■ Work item
Each line of the material holding the word "will" must be identified and copied.

■ Source data
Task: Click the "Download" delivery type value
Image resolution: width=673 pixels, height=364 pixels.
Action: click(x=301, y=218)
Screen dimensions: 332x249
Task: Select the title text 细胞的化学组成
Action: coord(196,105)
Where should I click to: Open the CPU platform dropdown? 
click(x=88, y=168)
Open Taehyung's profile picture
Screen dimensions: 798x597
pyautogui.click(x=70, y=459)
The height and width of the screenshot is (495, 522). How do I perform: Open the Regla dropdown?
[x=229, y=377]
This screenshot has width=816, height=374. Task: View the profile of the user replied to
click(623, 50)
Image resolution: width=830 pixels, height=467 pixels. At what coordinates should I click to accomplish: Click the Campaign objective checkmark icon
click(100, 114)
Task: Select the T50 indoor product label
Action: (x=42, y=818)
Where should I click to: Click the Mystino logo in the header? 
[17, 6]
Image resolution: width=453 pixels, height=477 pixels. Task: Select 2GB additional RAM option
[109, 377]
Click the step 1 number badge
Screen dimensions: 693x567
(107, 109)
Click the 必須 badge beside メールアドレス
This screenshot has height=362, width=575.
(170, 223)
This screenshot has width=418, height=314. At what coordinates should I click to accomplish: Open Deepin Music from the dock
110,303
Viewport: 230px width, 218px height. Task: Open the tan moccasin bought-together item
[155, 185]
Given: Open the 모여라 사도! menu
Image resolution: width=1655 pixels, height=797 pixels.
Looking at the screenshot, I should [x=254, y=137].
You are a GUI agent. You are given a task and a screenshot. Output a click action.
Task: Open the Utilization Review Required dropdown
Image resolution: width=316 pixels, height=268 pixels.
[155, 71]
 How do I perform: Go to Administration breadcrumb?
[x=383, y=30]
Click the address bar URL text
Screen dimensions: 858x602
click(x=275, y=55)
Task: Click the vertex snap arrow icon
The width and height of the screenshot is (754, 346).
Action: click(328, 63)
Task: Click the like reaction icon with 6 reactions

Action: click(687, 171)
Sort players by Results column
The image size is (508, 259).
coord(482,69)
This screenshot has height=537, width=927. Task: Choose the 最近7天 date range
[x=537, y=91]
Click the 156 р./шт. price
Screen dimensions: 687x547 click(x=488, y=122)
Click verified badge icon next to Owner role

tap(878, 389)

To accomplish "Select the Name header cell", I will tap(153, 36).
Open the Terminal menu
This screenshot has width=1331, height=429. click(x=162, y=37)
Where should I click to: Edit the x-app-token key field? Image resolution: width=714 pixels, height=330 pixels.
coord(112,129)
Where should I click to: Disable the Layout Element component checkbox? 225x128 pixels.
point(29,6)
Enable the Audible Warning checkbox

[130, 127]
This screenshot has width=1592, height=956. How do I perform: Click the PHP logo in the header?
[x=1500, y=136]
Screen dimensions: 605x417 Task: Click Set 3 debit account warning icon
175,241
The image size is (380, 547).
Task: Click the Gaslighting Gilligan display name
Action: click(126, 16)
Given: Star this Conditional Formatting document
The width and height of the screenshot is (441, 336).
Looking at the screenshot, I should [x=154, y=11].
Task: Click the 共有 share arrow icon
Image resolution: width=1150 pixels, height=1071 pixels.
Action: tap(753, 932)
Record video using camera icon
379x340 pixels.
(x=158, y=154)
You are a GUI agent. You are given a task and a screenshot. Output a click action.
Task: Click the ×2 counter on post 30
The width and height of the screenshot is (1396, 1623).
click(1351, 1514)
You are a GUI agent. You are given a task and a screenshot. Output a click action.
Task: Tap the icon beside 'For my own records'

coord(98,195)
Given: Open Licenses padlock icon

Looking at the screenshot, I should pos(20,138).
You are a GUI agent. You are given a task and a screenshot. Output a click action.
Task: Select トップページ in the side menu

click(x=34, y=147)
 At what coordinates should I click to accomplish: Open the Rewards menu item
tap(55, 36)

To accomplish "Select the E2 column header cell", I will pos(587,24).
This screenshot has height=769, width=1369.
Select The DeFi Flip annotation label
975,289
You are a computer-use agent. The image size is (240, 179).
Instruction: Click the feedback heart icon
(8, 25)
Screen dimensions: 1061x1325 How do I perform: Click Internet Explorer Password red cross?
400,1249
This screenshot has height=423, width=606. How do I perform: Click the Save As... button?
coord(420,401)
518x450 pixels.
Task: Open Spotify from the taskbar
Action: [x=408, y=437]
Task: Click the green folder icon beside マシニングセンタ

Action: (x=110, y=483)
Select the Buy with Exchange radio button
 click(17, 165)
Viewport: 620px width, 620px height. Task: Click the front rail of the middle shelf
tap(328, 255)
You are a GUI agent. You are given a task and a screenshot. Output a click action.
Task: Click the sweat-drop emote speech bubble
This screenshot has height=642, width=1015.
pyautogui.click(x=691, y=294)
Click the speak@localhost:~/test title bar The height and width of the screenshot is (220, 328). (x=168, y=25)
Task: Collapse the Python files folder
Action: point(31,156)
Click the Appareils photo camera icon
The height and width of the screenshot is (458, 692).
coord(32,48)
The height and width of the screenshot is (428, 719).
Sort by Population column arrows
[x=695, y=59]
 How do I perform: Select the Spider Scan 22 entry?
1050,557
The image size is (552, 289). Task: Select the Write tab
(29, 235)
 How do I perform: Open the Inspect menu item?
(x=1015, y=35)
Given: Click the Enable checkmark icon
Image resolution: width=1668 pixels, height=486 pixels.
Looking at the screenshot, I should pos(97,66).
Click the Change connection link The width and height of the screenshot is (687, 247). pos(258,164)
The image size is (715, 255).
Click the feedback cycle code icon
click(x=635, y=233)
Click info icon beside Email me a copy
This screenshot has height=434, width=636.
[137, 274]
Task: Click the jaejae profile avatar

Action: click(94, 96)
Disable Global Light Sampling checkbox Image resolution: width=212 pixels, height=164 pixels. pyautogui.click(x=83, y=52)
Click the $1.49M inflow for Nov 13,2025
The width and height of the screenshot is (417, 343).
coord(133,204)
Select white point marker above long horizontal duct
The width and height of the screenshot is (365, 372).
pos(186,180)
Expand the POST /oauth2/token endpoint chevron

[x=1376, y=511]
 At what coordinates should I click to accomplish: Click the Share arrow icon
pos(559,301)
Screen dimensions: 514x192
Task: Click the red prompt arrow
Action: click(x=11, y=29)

■ Answer to the problem
To accomplish "Select the Name header cell", I will tap(153, 36).
To accomplish "Select the E2 column header cell", I will pos(587,24).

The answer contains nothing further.